Tasks ->
1. Answer these from the SAfAIDS conference page:
(a) On what dates and in what city was the conference held?
(b) In which two countries were the studies commissioned?
(c) What is the third theme listed for the conference?
2. Continue the SAfAIDS conference page, starting after its fourth theme.

Page excerpt ->
>>>>
15/04/2010
SAfAIDS Conference on "The HIV/Culture Confluence: Changing the River's Flow - Possibilities and Challenges"
The South Africa HIV and AIDS Dissemination Service (SAfAIDS) hosted a conference on "The HIV/Culture Confluence: Changing the River's Flow - Possibilities and Challenges", 12-13 April in Johannesburg.
Theme of the Conference:
Southern African is home to the highest HIV infection rates globally, and simultaneously has some of the world's highest rates of violence against women (VAW). Studies commissioned in Namibia and Mozambique confirmed that despite all the progress made in advancing women's rights and in fighting the twin epidemics of HIV and VAW, the patriarchal nature of societies in Africa are supported by deep-seated cultural beliefs and practices and continue to undermine effort to achieve a decline in the incidence of HIV in the region.
The regional conference focused on the following themes:
1. Achieving community participation for HIV and GBV prevention, placing cultural leadership at the fore
2. Our children and our culture, investing in the next generation to curb incidences of GBV, HIV and AIDS
3. Government leadership in HIV policy
4. Working with policy makers towards achieving policy and legal reforms: opportunities and experiences of community dialogue approach around GBV, women's rights and HIV prevention in rural, peri-urban and urban communities in southern Africa.
<<<<
Data extract ->
>>>>
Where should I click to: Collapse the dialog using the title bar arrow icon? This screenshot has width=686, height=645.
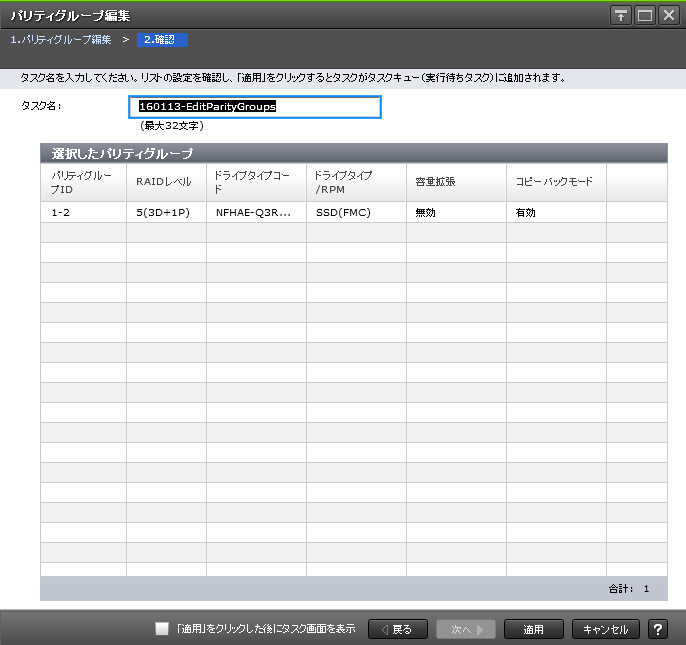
<<<<
Task responses ->
1.
(a) 12-13 April, in Johannesburg.
(b) Namibia and Mozambique.
(c) Government leadership in HIV policy.

2.
Culture and HIV prevention:
The conference was opened by Mr. Sandi Mbatsha, Special Advisor to the Minister of Women, Youth and People with Disabilities in the Republic of South Africa. Mr Mbatsha highlighted the importance of exploring the relationship between culture and HIV incidence. He applauded the revision and revival of certain traditional cultural practices, namely male circumcision, as a means to curb new infections.
However, he simultaneously expressed concern over the misuse of other cultural traditions, stating that positive cultural practices, if badly adapted, become harmful and may contribute to the incidence of HIV. In particular, he highlighted the practice of ukuthwala, or the forced marriage of young girls, typically occurring in rural areas of the Eastern Cape. He cites several harmful adaptations – involving minors, targeting HIV negative virgins and abducting and marrying virgins as a means of sexually cleansing HIV positive men – which increased exposure of young women to HIV. Mr Mbatsha revealed that government is working with traditional authorities in these areas to highlight the harmful nature of these practices.
Crucially, Mr Mbatsha stated that these practices constitute violence against women and a contravention of their rights, which cannot be hidden behind claims of ‘culture’.